To assess the probability and severity of an occurrence, insurers depend on their experience and statistics from the past. With ecological damage it is necessary to distinguish between two areas when assessing the occurrence probability: damage that is sudden and accidental, and damage that is not.

For sudden and accidental damage, insurers can usually determine probability using statistics on explosions or fires, for example. Then, by factoring in knowledge about legal liability, statutory regulations on the design and operation of industrial plants, and the properties of known substances, insurers can arrive at a fairly accurate picture of the risk they are underwriting. The joker in the pack is the risk of change, and this should not be underestimated. New knowledge is surfacing all the time as to the effect of various substances on human health.

Normally, such uncertainties are accounted for by adding a surcharge (“loading”) to the premium. Yet if a factor is new or unfamiliar – or if it represents a new category, such as ecological damage – calculating its probability is more difficult, even where it would result from a sudden or accidental event. In the past, such damage has just not been insured. Thus, insurers have little or no experience – statistics – for this kind of loss, and it is currently almost impossible to calculate an adequate premium.

However, when an insured “event” is not sudden or accidental, things become more complicated. Here, the insurer may be dealing with emissions that accumulate gradually: at an industrial plant, for example, over years of normal, undisrupted, authorised operation. At first, the event is not recognised as such; and for this reason, it cannot be allocated to a definite point in time. The threat to human health may result from the slow accumulation of toxic substances in a propagating medium such as groundwater.

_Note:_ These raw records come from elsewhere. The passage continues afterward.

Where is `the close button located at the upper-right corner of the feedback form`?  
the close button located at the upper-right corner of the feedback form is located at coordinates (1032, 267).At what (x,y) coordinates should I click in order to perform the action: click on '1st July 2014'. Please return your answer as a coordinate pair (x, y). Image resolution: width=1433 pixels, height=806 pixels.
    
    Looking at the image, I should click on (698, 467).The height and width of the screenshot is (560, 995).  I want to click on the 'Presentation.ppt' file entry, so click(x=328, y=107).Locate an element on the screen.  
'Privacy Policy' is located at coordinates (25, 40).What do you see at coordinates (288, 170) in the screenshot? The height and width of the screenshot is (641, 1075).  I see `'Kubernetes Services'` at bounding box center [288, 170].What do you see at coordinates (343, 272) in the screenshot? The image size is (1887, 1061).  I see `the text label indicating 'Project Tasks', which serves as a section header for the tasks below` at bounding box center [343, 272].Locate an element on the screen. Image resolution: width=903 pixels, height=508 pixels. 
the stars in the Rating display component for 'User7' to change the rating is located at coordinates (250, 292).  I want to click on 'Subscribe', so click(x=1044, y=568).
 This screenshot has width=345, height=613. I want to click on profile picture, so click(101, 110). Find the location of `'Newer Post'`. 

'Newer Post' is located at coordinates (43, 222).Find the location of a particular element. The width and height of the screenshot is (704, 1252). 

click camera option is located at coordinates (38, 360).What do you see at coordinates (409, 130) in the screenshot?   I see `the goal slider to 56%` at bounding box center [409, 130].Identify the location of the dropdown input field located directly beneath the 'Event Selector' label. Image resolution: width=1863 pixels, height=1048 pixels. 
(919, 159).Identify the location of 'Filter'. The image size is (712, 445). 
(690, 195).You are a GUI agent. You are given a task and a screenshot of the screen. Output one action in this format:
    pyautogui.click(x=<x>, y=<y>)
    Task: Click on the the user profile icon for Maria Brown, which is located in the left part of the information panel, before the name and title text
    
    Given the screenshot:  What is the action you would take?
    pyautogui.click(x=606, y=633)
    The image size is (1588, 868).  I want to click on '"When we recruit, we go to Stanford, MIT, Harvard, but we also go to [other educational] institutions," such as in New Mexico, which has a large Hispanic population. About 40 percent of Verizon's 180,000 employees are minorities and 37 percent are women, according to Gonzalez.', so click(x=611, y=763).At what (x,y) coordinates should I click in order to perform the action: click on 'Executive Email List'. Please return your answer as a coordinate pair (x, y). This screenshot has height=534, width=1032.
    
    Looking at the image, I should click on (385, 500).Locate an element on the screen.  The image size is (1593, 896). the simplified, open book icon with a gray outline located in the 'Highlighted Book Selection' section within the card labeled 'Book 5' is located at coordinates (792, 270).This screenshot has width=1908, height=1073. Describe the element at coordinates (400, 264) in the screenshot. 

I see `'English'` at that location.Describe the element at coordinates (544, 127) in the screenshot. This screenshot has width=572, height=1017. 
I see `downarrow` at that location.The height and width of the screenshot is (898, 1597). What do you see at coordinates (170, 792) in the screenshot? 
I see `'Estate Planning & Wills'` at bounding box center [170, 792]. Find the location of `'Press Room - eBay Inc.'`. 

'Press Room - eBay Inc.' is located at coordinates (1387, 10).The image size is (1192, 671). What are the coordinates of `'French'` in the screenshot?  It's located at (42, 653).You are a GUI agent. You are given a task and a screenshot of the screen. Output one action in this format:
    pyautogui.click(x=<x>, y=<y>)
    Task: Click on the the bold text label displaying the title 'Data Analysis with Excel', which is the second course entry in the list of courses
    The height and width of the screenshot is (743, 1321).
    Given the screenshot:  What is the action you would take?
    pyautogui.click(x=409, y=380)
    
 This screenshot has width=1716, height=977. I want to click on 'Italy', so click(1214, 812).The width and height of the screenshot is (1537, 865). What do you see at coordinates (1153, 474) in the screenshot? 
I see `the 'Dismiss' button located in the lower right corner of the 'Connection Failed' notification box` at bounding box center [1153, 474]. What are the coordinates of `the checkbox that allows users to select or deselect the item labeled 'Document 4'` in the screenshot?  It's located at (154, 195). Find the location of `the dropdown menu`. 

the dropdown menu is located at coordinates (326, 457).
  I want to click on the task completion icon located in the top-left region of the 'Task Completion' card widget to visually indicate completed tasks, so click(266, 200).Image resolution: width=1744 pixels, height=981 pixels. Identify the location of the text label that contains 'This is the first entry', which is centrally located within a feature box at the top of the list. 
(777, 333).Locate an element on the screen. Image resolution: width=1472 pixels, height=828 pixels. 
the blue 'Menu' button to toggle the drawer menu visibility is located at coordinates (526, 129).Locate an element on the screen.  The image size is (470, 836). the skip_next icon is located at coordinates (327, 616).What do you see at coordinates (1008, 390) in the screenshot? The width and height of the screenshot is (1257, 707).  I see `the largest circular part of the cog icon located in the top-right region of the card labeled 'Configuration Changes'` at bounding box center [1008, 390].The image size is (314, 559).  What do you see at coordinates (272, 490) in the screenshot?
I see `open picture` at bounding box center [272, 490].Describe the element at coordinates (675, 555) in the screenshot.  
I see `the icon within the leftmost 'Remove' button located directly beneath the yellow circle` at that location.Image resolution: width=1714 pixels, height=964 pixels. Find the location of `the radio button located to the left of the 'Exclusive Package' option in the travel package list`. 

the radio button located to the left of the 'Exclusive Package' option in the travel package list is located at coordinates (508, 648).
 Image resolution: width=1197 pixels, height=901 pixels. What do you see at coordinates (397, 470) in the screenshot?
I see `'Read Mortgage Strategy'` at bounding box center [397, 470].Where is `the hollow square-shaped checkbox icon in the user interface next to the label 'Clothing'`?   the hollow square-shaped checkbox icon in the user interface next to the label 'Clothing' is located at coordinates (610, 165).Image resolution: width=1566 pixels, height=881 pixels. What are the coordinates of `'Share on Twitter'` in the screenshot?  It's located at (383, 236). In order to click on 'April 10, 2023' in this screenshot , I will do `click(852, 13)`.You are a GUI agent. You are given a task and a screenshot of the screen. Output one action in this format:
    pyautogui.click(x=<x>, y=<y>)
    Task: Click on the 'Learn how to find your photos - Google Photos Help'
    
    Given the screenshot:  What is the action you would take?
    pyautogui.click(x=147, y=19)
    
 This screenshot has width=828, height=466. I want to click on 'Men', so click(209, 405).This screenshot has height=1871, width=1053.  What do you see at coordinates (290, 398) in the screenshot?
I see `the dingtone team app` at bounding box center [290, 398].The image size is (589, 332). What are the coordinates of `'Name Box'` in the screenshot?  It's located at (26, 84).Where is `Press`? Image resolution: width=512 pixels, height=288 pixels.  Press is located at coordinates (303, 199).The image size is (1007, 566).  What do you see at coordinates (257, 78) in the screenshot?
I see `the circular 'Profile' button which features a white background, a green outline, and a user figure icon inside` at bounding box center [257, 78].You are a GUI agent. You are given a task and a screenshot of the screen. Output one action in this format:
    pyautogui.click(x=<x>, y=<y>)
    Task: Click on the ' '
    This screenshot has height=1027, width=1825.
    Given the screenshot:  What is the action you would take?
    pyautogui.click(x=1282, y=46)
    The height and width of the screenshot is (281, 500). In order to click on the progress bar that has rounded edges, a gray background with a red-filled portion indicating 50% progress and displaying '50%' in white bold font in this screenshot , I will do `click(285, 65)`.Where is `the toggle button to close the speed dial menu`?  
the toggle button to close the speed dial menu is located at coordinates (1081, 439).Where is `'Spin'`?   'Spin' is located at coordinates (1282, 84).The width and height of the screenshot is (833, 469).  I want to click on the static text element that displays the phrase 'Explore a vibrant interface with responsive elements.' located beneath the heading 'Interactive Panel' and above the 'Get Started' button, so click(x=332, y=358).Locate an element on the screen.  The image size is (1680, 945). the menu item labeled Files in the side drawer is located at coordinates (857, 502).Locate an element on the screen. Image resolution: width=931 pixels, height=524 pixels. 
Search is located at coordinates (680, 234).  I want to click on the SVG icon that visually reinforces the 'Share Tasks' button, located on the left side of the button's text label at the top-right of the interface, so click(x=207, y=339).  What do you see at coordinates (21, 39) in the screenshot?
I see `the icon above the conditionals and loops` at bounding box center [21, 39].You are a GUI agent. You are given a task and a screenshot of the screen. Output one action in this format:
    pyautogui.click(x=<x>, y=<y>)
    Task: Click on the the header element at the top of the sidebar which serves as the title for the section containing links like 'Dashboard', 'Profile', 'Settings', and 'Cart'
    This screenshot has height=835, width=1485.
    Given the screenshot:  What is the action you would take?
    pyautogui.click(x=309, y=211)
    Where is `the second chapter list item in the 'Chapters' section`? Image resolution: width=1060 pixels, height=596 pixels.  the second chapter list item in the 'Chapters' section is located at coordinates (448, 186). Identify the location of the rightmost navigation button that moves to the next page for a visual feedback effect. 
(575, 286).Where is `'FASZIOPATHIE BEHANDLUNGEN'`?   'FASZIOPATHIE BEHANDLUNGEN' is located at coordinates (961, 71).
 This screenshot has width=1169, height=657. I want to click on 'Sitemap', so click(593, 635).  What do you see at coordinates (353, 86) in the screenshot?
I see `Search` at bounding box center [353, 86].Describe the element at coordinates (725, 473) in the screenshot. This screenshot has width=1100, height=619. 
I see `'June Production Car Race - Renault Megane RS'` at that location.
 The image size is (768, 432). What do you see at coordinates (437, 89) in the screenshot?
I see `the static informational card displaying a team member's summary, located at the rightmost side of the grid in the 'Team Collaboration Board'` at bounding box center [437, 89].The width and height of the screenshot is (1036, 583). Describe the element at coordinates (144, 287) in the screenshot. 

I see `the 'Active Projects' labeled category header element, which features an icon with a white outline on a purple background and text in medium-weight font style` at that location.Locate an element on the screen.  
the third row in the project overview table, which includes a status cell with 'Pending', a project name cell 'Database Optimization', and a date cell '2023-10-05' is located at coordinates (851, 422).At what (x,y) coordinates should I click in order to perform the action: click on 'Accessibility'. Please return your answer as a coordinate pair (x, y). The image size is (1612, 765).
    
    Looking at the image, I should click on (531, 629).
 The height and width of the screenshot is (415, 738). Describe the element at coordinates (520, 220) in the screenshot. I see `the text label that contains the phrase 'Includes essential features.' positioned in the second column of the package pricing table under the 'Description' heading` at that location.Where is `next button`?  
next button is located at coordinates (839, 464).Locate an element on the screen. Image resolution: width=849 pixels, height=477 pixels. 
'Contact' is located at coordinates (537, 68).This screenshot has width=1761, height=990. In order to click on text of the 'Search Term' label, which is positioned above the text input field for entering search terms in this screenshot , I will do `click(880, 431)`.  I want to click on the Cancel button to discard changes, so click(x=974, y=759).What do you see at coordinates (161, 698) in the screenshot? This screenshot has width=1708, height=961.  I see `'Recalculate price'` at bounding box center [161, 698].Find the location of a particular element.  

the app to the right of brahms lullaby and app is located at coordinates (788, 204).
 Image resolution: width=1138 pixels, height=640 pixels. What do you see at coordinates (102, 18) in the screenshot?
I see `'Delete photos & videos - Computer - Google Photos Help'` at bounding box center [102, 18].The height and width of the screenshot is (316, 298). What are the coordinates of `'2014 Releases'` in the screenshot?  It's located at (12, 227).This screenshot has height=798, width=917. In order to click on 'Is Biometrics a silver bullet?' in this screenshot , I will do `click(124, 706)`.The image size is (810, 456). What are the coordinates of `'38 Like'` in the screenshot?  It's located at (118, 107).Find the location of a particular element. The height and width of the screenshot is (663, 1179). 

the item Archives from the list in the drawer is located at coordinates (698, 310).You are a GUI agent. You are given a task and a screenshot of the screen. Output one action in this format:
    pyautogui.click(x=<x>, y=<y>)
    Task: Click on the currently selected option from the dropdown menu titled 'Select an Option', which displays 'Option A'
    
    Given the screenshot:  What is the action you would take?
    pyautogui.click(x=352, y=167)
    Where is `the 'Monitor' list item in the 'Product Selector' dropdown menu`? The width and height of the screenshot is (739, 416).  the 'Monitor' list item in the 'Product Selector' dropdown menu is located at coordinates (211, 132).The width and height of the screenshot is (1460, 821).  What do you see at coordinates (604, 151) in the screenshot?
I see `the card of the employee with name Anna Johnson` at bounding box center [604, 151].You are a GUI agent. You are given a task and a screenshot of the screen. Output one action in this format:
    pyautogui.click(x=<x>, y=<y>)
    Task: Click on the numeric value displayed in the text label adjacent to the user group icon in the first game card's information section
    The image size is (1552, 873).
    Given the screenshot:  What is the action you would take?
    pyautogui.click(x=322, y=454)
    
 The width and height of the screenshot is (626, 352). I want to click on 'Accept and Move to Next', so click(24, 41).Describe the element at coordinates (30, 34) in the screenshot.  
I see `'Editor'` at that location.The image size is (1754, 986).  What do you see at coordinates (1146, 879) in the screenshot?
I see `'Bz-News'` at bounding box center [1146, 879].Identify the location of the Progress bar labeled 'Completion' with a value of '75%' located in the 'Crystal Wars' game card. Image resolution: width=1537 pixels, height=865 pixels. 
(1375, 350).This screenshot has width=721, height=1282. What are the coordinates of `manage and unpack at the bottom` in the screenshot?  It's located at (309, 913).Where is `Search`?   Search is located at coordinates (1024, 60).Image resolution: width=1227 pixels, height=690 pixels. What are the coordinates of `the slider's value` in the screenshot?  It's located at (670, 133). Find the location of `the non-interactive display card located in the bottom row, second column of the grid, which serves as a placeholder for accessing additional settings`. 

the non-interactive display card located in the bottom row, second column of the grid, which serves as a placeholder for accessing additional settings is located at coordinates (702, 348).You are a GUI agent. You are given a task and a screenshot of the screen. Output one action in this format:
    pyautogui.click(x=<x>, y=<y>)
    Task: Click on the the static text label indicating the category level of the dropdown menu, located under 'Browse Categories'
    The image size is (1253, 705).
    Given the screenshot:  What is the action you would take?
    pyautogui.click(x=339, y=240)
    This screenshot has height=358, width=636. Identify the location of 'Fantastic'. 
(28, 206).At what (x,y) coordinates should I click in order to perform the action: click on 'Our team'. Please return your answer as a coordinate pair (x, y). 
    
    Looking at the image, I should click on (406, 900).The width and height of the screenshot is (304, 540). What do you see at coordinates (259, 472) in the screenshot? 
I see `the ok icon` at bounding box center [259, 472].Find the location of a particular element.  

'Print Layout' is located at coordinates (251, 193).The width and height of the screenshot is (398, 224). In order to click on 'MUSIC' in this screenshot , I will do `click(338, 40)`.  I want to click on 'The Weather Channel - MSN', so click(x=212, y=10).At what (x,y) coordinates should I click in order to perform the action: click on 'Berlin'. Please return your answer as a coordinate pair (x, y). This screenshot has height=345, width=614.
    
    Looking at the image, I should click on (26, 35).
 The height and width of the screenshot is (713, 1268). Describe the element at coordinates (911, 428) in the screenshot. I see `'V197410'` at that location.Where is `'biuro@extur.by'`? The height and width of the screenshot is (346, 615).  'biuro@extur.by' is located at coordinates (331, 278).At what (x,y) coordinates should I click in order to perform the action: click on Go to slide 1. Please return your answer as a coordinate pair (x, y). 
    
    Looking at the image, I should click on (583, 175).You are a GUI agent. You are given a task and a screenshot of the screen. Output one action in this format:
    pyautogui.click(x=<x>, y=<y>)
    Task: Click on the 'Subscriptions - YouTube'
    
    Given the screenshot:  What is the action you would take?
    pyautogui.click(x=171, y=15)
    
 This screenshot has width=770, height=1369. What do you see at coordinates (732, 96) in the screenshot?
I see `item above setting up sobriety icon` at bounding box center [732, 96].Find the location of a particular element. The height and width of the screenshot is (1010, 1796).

Here as well, insurers do not have the necessary experience because such events have until now been excluded from insurance cover, and are not included in loss statistics. They also lack knowledge as to the effect of many substances on the environment and this, too, makes it more difficult to assess risk. Coming on top of this, liability for ecological damage would aggravate the insurers’ situation yet further.

A formidable challenge

The question of damage severity is even more complex. Despite an abundance of statistical data, there is still considerable uncertainty in estimating the amounts that will be awarded in future for bodily injury claims, due to cost trends in the healthcare sector and other factors. Similar uncertainty reigns when it comes to estimating the cleanup cost for contaminated waste sites: methods are changing, costs are rising. Ecological damage presents an even more formidable challenge. There is no legal basis for attributing liability and mandating the restoration of ecological quality; and even more critical, to the insurer, is the lack of statistical data for estimating the cost of such measures.

In calculating an adequate premium, long-term profitability is not the only issue: statutory solvency requirements also play an important role. The law requires insurers to charge premiums that, in light of underwriting knowledge, are adequate to cover the risk. For the reasons mentioned above, this is hardly possible for ecological damage using traditional underwriting methods.

In the past, the insurance industry has repeatedly proven that it is willing and able to adapt its concepts and products to its clients’ changing needs. In doing so, it has contributed mightily to the development of society itself. This applies even to environmental risks, which are continuously evolving in response to legal, technical, social and political pressures. Insurers have already extended or brought out new covers here: in environmental liability and in cleanup, for example.

It has always taken time for insurers to adapt their covers (or develop new ones) to fit a changing world. This is as true for environmental damage insurance as it is for any other type of cover. In this respect, at least, ecological damage insurance is quite conventional. We may therefore be confident that as soon as a foundation for solid underwriting has been laid, the market will offer insurance products covering, more or less comprehensively, the liability for ecological damage.